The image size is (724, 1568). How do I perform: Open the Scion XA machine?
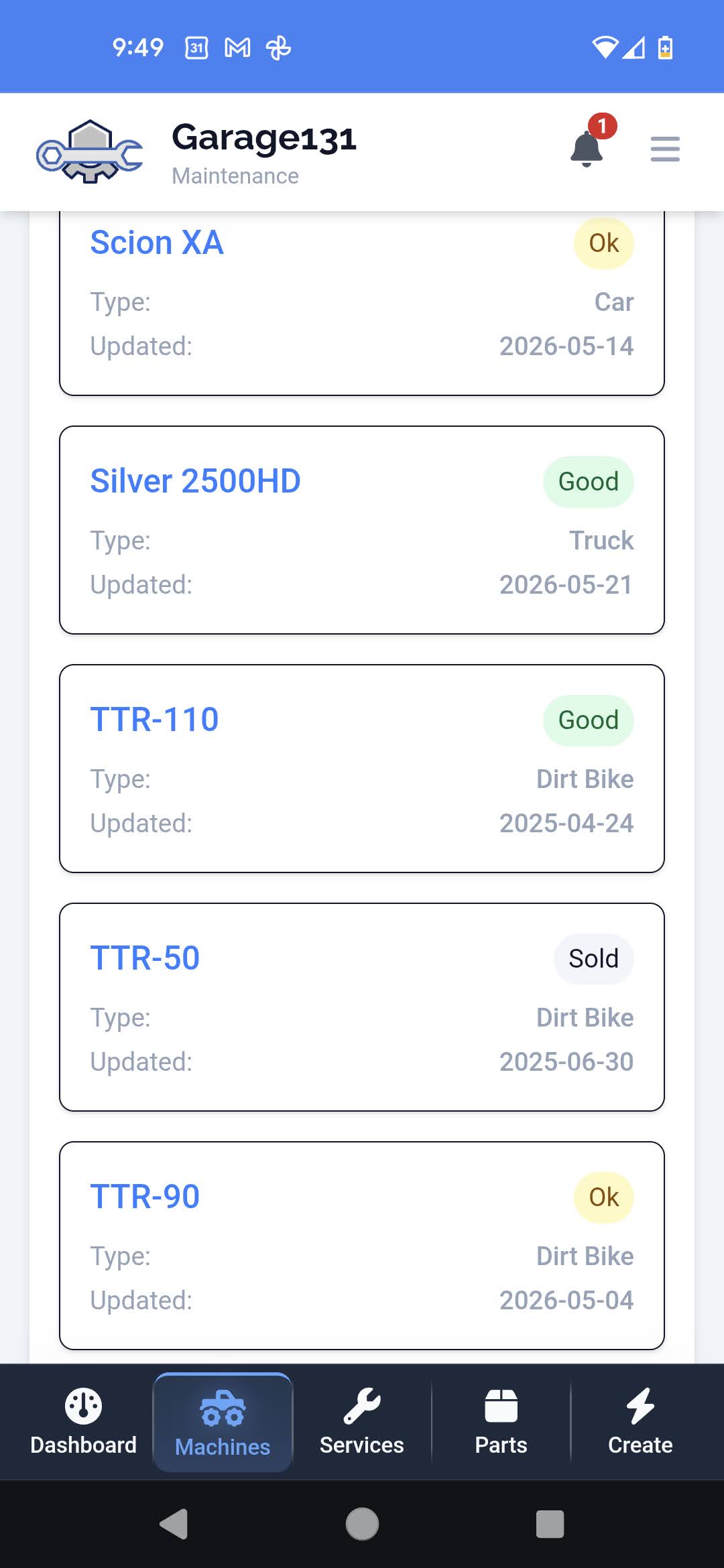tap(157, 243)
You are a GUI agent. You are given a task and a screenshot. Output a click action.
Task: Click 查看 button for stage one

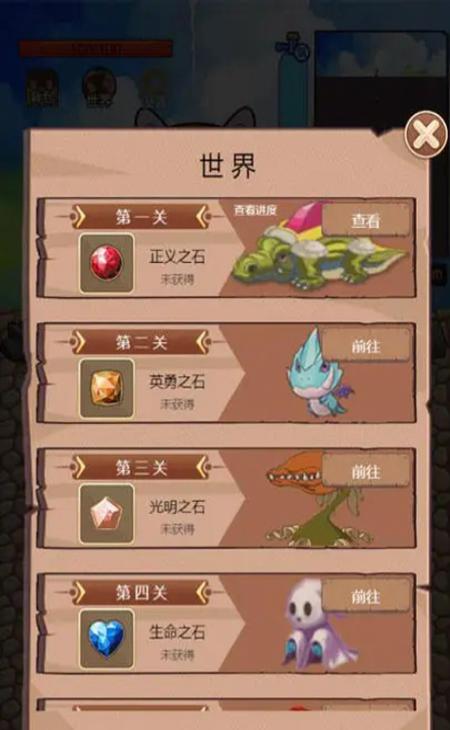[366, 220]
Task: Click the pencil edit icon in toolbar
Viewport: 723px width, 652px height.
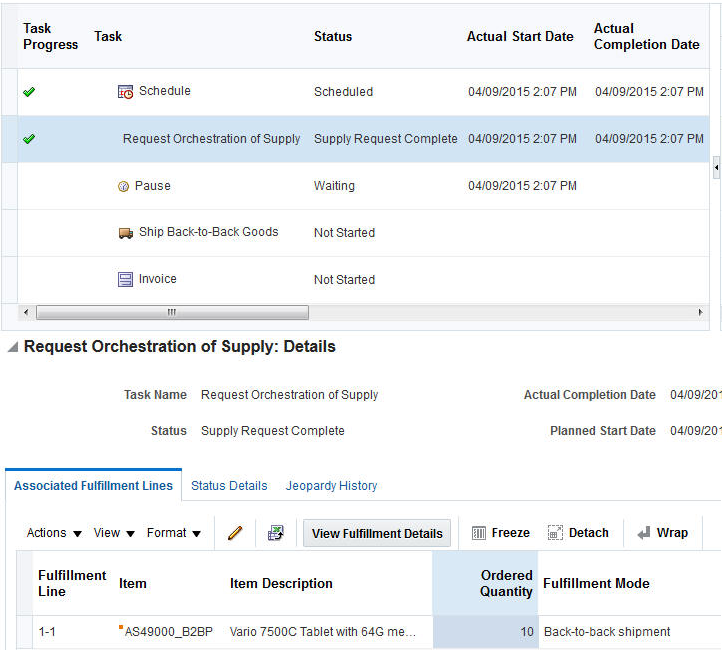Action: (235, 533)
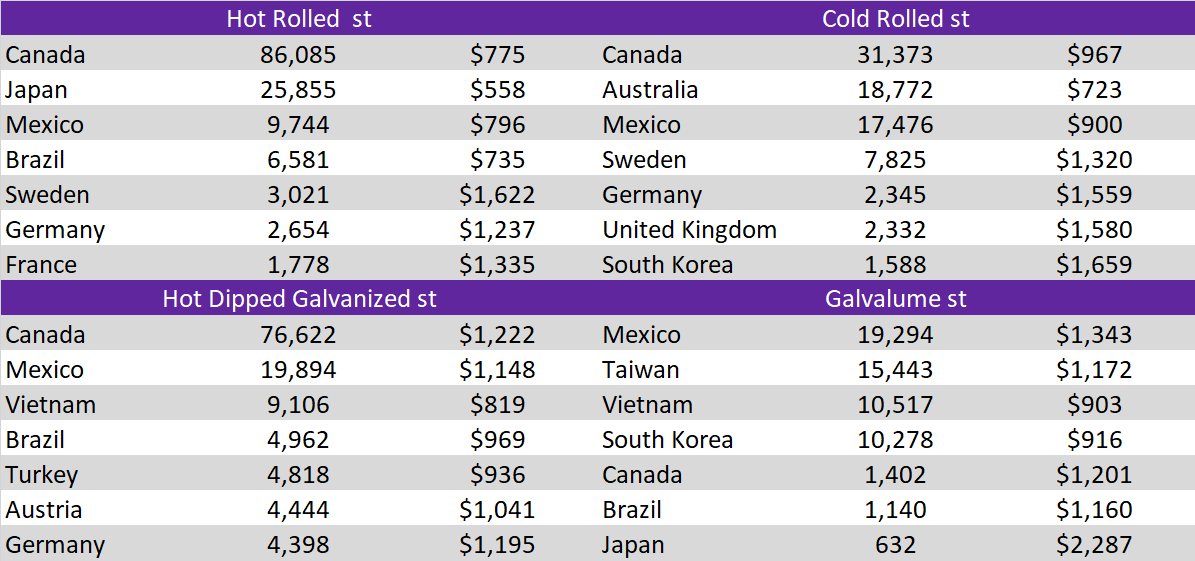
========
Except for pictures, copy the records above exactly.

The image size is (724, 1568). How do I perform: Open the Scion XA machine?
tap(157, 243)
You are a GUI agent. You are given a task and a screenshot. Output a click action.
Task: Click 查看 button for stage one

[366, 220]
Task: Click the pencil edit icon in toolbar
Viewport: 723px width, 652px height.
Action: (235, 533)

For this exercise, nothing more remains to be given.